Set centuries in the past but startlingly current, Chloé Zhao’s drama “Hamnet” sees a young William Shakespeare (Paul Mescal) torn between his work life in London and his home life with Agnes (Jessie Buckley) and their young children in Stratford-upon-Avon. “I think ultimately he would have been a worse father had he stayed around in Stratford,” Mescal said. “Whenever he’s with his children, we see him totally present. And when he’s warring with himself because he doesn’t have a kind of creative outlet, that’s when he’s most absent.”
Shakespeare’s stresses culminate in the devastating loss of a son to sickness, and fathers grappling with grief or impending loss is another theme in this season’s movies. In “The Lost Bus,” directed by Paul Greengrass, Matthew McConaughey plays Kevin McKay, a bus driver who must navigate 22 children and their teacher to safety through the 2018 Camp Fire in California. McConaughey’s real son Levi plays Shaun, Kevin’s estranged son, who loses contact with his father during the deadly blaze. Kevin “was too late for his own father,” McConaughey said. “And he’s about to be too late for his son without another second chance.”
One of the most haunting characters in Kathryn Bigelow’s “A House of Dynamite” is the defense secretary, Reid Baker, played by Jared Harris. Still devastated by the recent death of his wife, Baker finds himself helpless at the prospect of also losing his daughter, Caroline (Kaitlyn Dever), who lives in Chicago, the potential target of a nuclear strike. “The sort of buttoned-up, suck-it-up idea of what it means to be male is now considered to be deeply unhealthy,” said Harris, who likened his stoic character to an iceberg “that is 90 percent below the waterline.”
At the moment, “unhealthy” doesn’t even begin to describe where the current state of masculinity lies for some. “The most vile aspects of traditional masculinity are on the rise, and being celebrated shamelessly,” Real said. Cooper added, “There is a loneliness epidemic among men now of all generations. People aren’t connecting in ways that they should.”

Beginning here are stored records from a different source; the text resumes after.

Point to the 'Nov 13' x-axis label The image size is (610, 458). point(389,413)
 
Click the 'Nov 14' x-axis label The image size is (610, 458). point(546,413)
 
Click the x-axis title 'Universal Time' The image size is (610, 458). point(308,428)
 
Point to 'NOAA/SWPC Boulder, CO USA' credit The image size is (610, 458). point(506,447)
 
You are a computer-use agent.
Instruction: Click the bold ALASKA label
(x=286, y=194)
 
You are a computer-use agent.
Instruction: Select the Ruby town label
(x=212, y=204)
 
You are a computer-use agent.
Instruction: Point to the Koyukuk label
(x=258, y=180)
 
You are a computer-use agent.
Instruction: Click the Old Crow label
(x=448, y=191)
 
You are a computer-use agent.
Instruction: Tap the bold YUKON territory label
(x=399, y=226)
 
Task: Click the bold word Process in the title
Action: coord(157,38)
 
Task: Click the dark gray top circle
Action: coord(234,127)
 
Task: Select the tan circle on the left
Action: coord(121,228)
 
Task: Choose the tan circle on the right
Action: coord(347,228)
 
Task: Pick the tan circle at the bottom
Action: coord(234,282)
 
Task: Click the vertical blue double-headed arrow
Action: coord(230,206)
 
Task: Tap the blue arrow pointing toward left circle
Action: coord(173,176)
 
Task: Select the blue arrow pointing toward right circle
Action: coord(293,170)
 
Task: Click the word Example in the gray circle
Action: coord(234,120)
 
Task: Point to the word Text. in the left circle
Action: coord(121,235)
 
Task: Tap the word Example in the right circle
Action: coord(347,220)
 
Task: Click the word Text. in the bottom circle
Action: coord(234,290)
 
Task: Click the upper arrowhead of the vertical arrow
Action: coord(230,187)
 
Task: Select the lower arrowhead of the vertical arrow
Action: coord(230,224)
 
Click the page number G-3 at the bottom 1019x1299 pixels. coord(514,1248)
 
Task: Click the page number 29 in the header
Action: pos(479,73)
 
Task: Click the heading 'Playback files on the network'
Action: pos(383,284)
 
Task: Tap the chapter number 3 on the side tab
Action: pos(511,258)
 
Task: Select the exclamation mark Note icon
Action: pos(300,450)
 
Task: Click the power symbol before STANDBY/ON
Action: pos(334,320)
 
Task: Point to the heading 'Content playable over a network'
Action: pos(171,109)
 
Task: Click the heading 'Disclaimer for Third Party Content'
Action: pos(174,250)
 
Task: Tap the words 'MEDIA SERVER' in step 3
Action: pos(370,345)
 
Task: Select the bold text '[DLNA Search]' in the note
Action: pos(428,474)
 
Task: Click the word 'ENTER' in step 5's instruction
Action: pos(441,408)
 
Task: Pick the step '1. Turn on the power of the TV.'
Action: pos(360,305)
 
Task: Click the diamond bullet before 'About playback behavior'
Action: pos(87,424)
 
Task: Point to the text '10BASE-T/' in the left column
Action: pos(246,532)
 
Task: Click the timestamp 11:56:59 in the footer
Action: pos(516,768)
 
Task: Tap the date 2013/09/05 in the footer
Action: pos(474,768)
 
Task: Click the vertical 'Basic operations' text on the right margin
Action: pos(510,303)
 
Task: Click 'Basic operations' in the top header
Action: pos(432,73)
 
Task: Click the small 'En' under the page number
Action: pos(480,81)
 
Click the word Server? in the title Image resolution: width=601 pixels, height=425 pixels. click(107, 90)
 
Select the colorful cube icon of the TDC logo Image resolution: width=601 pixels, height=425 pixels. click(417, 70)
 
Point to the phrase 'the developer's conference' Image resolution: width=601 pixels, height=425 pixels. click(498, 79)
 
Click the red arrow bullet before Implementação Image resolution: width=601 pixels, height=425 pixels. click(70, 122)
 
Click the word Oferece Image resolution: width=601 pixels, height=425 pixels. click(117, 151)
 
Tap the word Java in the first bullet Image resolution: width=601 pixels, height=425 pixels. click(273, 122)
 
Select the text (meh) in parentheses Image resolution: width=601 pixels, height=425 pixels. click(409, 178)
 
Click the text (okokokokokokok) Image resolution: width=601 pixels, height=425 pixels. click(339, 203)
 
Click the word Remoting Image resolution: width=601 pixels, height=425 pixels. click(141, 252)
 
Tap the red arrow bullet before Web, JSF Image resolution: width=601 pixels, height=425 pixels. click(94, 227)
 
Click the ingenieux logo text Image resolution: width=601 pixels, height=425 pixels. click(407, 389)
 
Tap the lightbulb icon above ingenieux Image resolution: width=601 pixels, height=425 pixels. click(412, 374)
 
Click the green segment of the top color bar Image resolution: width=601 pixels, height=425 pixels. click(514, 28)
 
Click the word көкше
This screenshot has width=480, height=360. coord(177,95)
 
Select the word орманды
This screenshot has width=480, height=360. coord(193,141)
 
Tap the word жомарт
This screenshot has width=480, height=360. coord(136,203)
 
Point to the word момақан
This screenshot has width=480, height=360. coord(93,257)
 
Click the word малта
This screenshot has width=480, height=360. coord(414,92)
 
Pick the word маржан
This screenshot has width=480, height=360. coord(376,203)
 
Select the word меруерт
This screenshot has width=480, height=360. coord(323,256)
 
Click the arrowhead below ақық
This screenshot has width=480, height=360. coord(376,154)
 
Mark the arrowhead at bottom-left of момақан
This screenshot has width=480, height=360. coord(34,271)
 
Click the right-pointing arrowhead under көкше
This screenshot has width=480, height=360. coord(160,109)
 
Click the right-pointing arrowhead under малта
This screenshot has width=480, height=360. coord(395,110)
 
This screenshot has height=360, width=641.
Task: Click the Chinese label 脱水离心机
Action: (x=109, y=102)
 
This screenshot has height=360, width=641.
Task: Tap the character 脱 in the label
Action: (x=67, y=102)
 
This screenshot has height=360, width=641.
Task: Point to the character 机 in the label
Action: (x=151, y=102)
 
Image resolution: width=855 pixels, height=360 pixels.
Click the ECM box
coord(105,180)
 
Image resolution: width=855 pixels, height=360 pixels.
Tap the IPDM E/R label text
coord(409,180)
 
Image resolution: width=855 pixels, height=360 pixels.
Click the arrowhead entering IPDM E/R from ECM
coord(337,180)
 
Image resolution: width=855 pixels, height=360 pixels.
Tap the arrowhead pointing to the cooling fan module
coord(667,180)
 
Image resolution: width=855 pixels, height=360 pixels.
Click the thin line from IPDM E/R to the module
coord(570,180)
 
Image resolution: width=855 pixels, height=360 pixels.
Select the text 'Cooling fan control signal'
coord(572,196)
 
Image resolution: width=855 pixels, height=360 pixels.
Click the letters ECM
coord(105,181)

Real said the more vulnerable depictions of fathers in current films gave him hope. (Others this season include Clint Bentley’s “Train Dreams,” Ronan Day-Lewis’s “Anemone” and Max Walker-Silverman’s “Rebuilding.”) “The heart and soul of these movies is about the struggle for reconnection,” Real said, “men trying to figure out how to connect for their children,” which is what he said he saw clinically as well.
It’s a concept that McConaughey, a father of three who often brought his family and set up schooling for them on location, took to heart. “I got counseled by a lot of older men who were fathers who were in my business,” McConaughey said, “And it’s either your kids get to spend more time with their friends, or they spend time with their dad.” All the actors, he said, chose to let their kids stay home when they left town for work. “And 100 percent of them said if they could do it over again, they’d do the opposite.”